Health System/Hospital - Rotation 1

Posted by Makenzie at Wednesday, July 10, 2019

For my first rotation I was back to where it all started.  I was able to go back to my hometown and complete my first APPE at the hospital I was born.  I work at a different hospital in the same city but I was surprised at how many common connections there were with pharmacists & techs across institutions (pharmacy is indeed a “small world”).

I also wasn’t lonely at this rotation - I was joined by 12 P4s from Ferris State who were completing all of their APPEs at this one institution.  Many of us would have lunch together, go to each other’s seminars, and bounce ideas off of each other.  For my first APPE, it was nice to have the safety net of a large group of students.

The rotation itself was great.  My preceptor took into account my previous work experience and personalized the rotation to my interests and gaps of knowledge.  For example, I am already experienced at sterile compounding but haven’t done TPNs before, so I was able to modify my schedule to spend more time on TPN verification and compounding.

This particular APPE also had the option of attending an open heart surgery with an anesthesiologist.  The procedure was a quadruple bypass & over 6.5 hours long.  The anesthesiologist placed me standing on a stool at the head of bed, with the heart only an arm’s reach away.  I was prepared for what it would look like but the smells (cauterization) and sounds (cartilage breaking) was not something I was prepared for.  Throughout the anesthesiologist taught me about what meds were put on cont IV vs bolus and how he monitors the patient while the surgeon explained the pathophysiology of the patient’s a-fib.

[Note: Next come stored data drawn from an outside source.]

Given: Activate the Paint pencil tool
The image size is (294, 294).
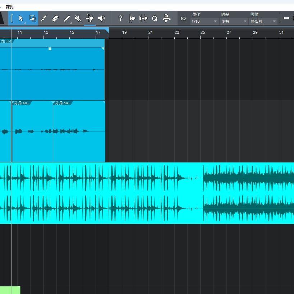Looking at the screenshot, I should (67, 18).
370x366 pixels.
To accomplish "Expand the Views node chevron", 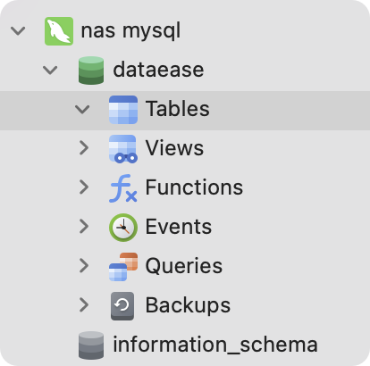I will coord(84,148).
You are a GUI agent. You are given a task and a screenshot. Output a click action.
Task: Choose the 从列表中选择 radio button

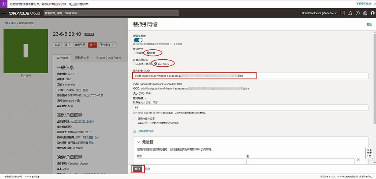click(x=135, y=63)
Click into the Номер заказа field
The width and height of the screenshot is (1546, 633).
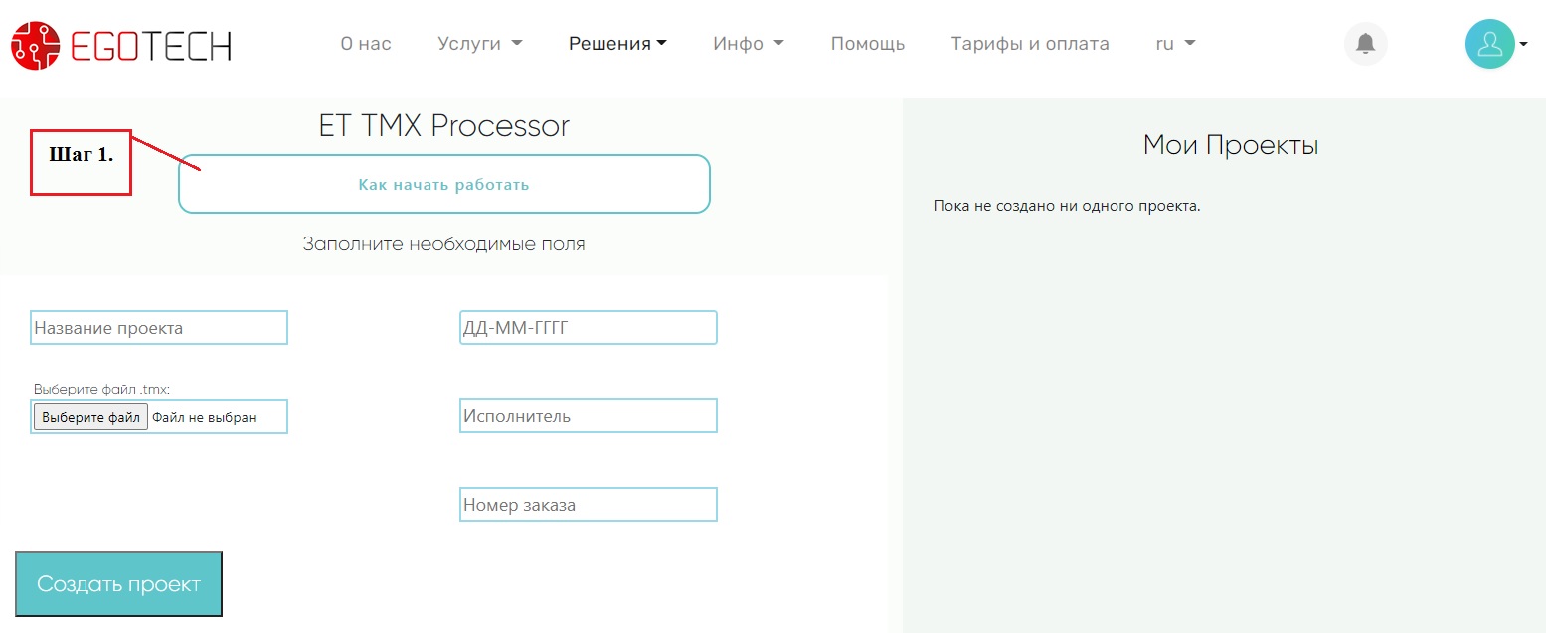[x=588, y=505]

The next morning I followed the patient on CCU rounds & was astounded that he was already sitting in a chair & eating after such major surgery.  Attending the surgery helped me understand a patient’s cardiac journey and what role health care providers & medication management play throughout.

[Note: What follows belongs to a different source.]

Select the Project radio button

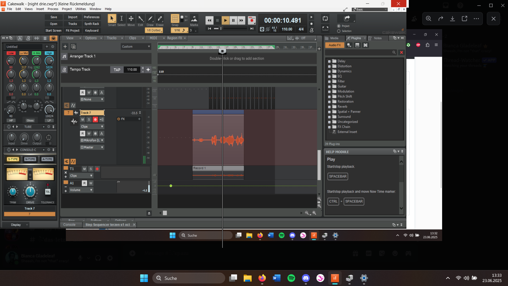[x=339, y=26]
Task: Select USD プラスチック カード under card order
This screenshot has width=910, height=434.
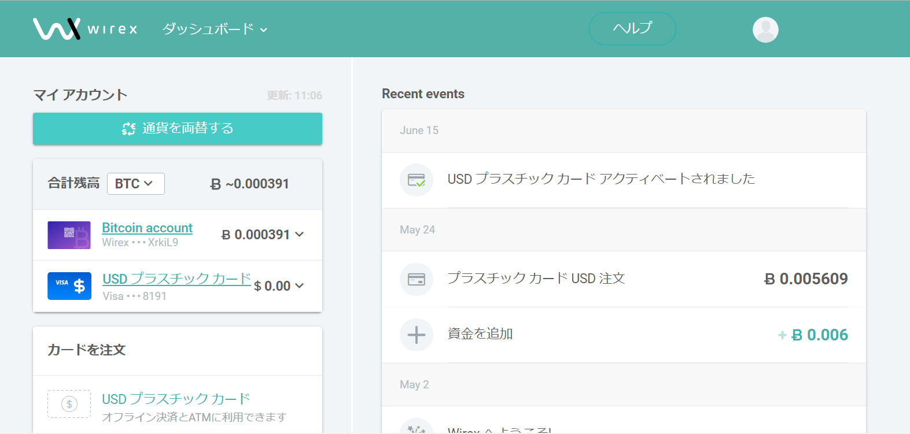Action: [176, 399]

As amazing as open heart surgery is, it wasn’t apart of a “typical day”.  A typical day was divided into 2 parts.  The mornings were always scheduled.  I spent half of the mornings of the rotation doing staff pharmacist work.  Dosing, front counter, IV, med safety, etc.  The other half of the mornings I would do rounding in the PICU, ICU, or CCU and was able to spend additional days rounding in units based on my interests.

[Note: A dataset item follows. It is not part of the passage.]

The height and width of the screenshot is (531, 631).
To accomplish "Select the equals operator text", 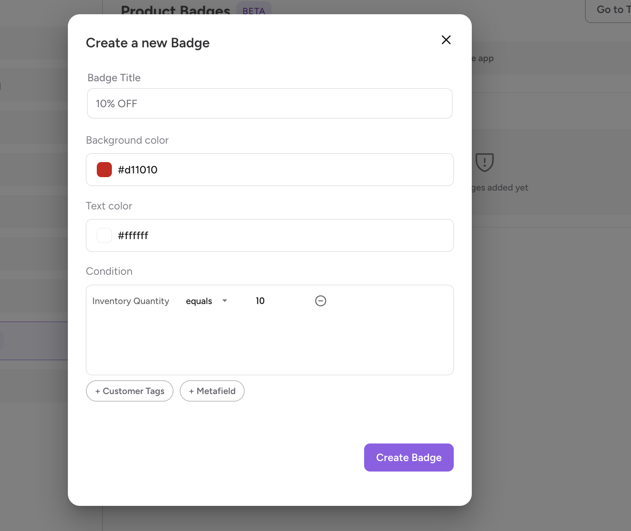I will (199, 301).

Afternoons were spent doing projects.  Daily, I did patient educations on post-AMI medications or anticoagulation teaching and had weekly audits for titratable medications.  The afternoons were also when students would do topic discussions, clinical questions, or present patient cases as final projects.  I found it helpful to attend these sessions as it kept ambulatory care, general medicine, ID, etc topics at the forefront of my mind.

For rotation 2 I am back in Ann Arbor for my gen med rotation in adult surgery & to present my PharmD seminar at the end of July.